Rising interest rates, market divergence, trade war and Italian budget turmoil. The potential triggers for the correction in October are many and resulted in a decline in the global equity markets. Cyclical sectors (industry, materials, etc.), Emerging Markets, Japan and small-cap equities were hit the hardest.

In our assessment, the background behind the current correction is a combination of several of the above factors. Over a long period of time, several markets - including large parts of EM, Europe and Japan - have already been in a correction phase while global equities have been upheld by a strong US equity market, especially the IT sector. It all changed in October when US equities over a few days fell by more than 11%.
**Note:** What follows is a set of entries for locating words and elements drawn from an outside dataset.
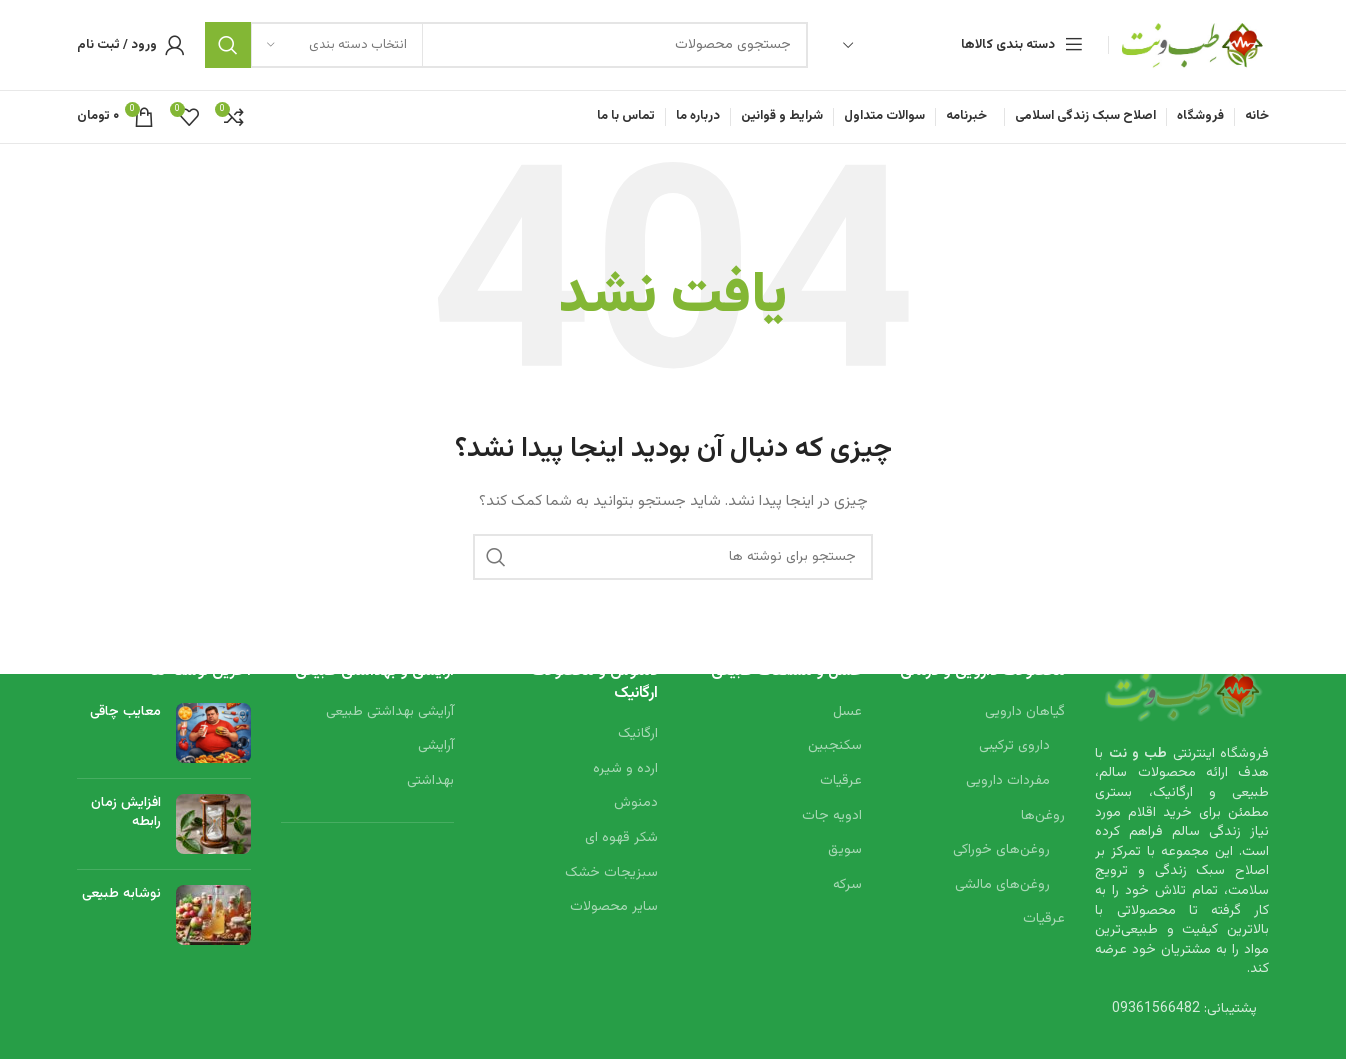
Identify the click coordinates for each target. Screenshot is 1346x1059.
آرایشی (436, 747)
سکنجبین (835, 747)
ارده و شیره (625, 769)
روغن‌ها (1043, 816)
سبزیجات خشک (611, 873)
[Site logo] (1194, 46)
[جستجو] (506, 45)
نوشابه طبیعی (121, 893)
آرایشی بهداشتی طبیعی (390, 712)
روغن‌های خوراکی (1001, 851)
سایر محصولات (614, 908)
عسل (847, 712)
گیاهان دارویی (1025, 712)
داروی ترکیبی (1014, 747)
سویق (845, 851)
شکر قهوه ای (621, 839)
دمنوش (636, 804)
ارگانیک (638, 735)
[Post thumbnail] (213, 732)
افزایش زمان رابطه (126, 812)
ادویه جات (832, 816)
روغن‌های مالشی (1002, 885)
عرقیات (1044, 920)
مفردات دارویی (1008, 782)
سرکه (847, 885)
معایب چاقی (125, 711)
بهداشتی (430, 782)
The slowdown in macroeconomic key figures, which we have observed in large parts of 2018, continued in October. However, the US economy still shows some strength, and the weaknesses are more of a European and Chinese phenomenon, cf. chart.

Source: Bloomberg

Contrary to the "normal" picture of falling interest rates when the equity market declines, interest rates have remained very stable and are actually currently higher than at the beginning of October. By the end of the month and in the first trading days of November, we have experienced rising prices in the equity market, and thus we end the month with a decrease of approximately 5% for global equities.

We do not believe that the current correction evolves into a long-term decline in the equity market. A larger decline typically requires that the US economy is facing a recession, which seems far from the case. This do not mean that an extensive correction in the range of 15-20% is impossible, but as long as a recession is not part of the scenario, it will be a buying opportunity. In the slightly longer term, our position therefore continues to be that larger price falls should be used to increase equity exposure as long as the US do not face a major macroeconomic downturn.